Это «Странно» и было последнее, что она сказала ему.
Да, это и действительно было странно. Родинка на твоей руке, которую ты помнишь еще с того времени, когда лежал в колыбели и бессмысленными глазенками пялился на раскрашенный картонный автомобильчик, вдруг чернеет, и через двадцать четыре недели — а до этого целых два года были вычеркнуты из твоей жизни, поскольку именно два года назад тебе в последний раз довелось лежать в постели с мужем, обвив его бедра своими ногами — тебя бросают в деревянный ящик и закапывают в землю, а твой муж стоит в пятидесяти ярдах от могилы, по бокам стоят вооруженные охранники, а на запястьях и на лодыжках у него кандалы.

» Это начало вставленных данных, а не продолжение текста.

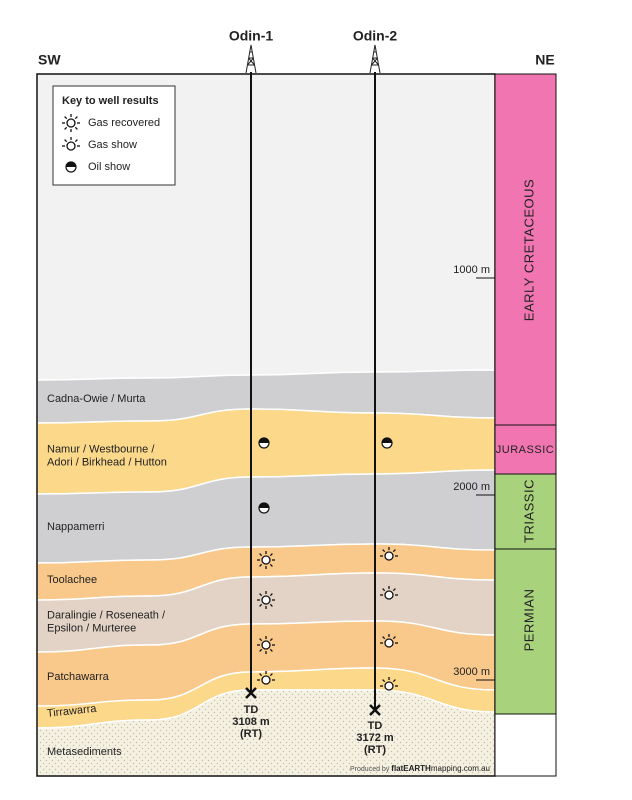 The image size is (632, 800). I want to click on credit: Produced by flatEARTHmapping.com.au, so click(420, 768).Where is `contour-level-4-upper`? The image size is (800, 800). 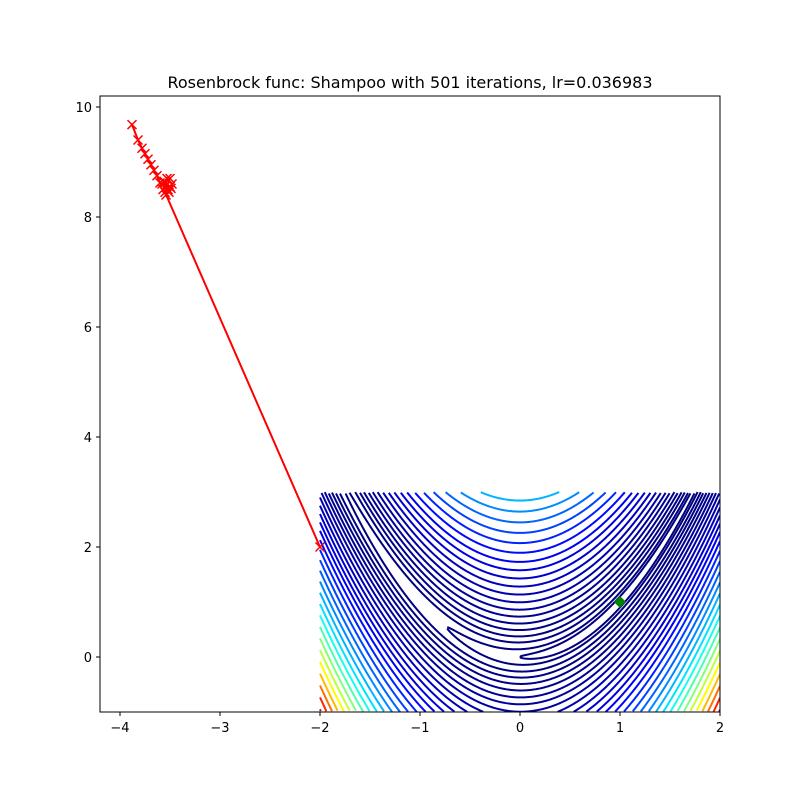
contour-level-4-upper is located at coordinates (519, 562).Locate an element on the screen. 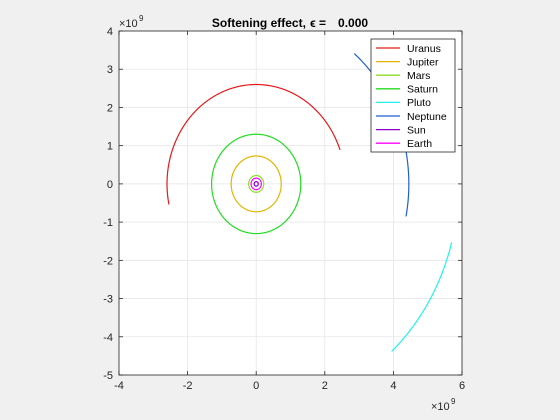 The image size is (560, 420). series-line-jupiter is located at coordinates (256, 184).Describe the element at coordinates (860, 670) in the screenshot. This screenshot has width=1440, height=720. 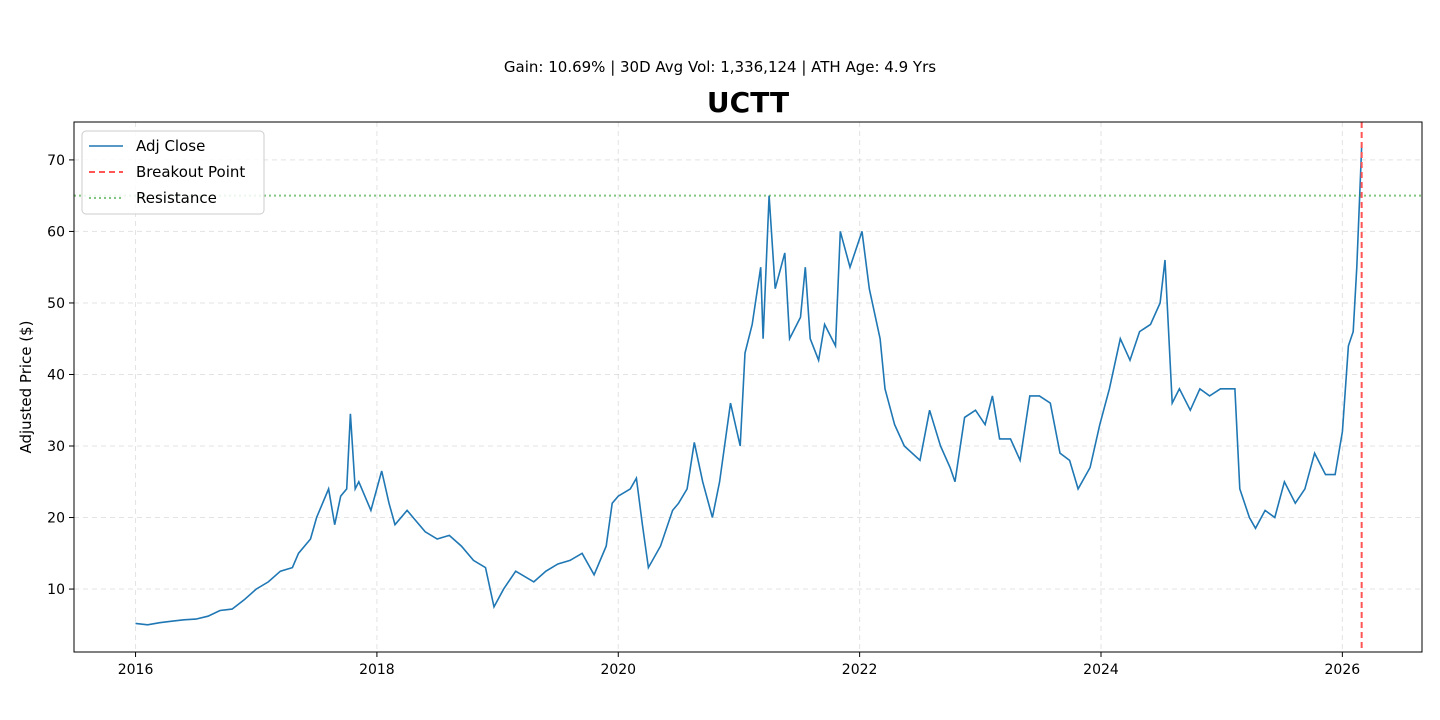
I see `x-tick-label: 2022` at that location.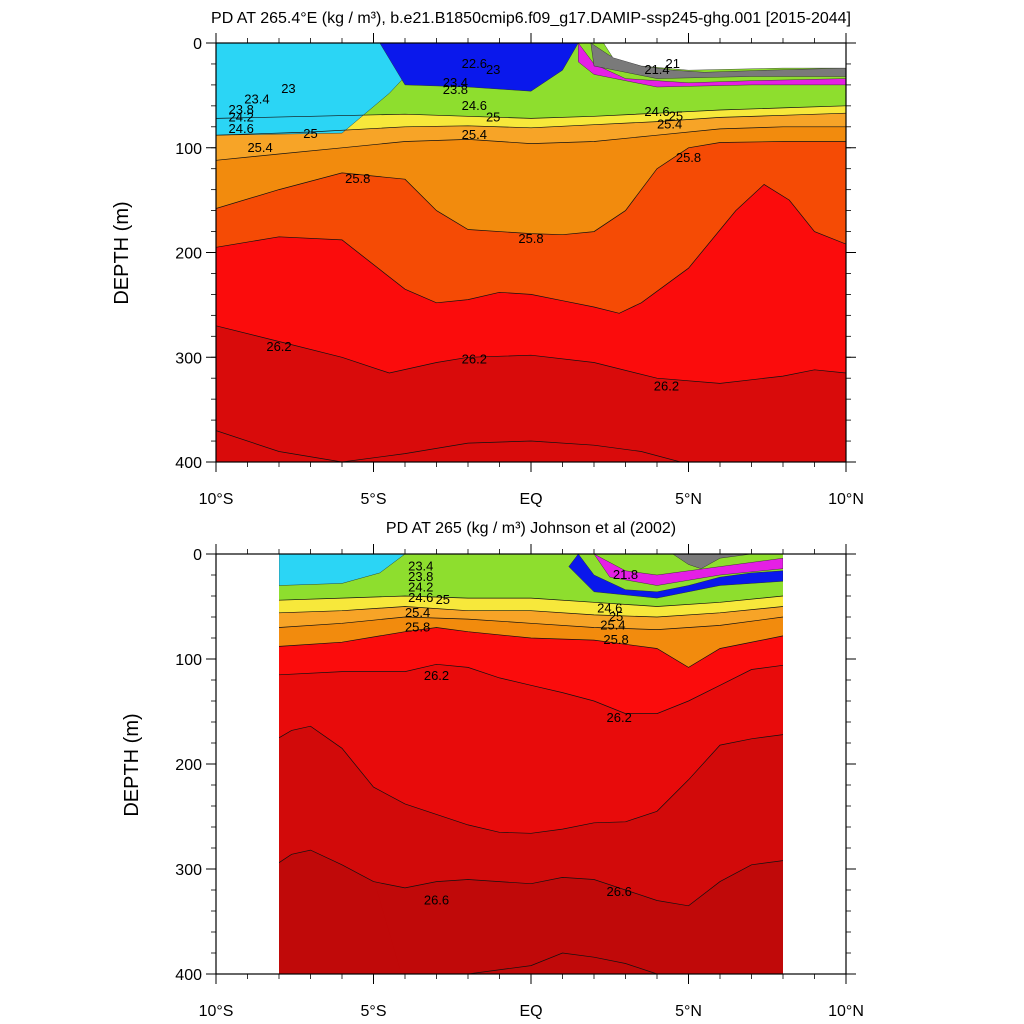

Джимми освободился из заключения через два месяца после похорон. И вот, стоя на своей кухне в той же самой одежде, в которой его увели отсюда, он улыбается, глядя на свое дитя. Он помнит, какой она была в первые четыре года жизни, а она, конечно же, нет. Она от силы помнит последние два года, и то — не как единое целое, а как какие-то отдельные, отрывочные эпизоды, связанные с пребыванием этого мужчины в этом доме, прежде чем ей было разрешено видеться с ним только по субботам и смотреть на него, сидящего напротив за старым столом в сырой, скверно пахнущей комнате в здании, построенном на месте древнего индейского захоронения, посещаемого привидениями. Стены здания продувались всеми ветрами и с них капала вода, а потолки нависали почти над головой. Стоя на кухне и наблюдая за тем, как она рассматривает его, Джимми чувствовал свою полную беспомощность. Ему никогда не было так одиноко и так тревожно, как тогда, когда он, сидя на корточках перед Кейти, держа ее маленькие ручки в своих, мысленно видел себя и дочь словно в тумане, так, как будто он плавал по пространству комнаты, ограниченному стенами и потолком. И в голове его при этом билась мысль: Господи, я чувствую, что недоброе уготовано этим двоим. Чужие люди в загаженной кухне, оценивающие друг друга, старающиеся не проявлять ненависти друг к другу, потому что Марита умерла и оставила их прилепленными друг к другу, и не дано им было знать, что судьбой было предназначено им совершить в будущем.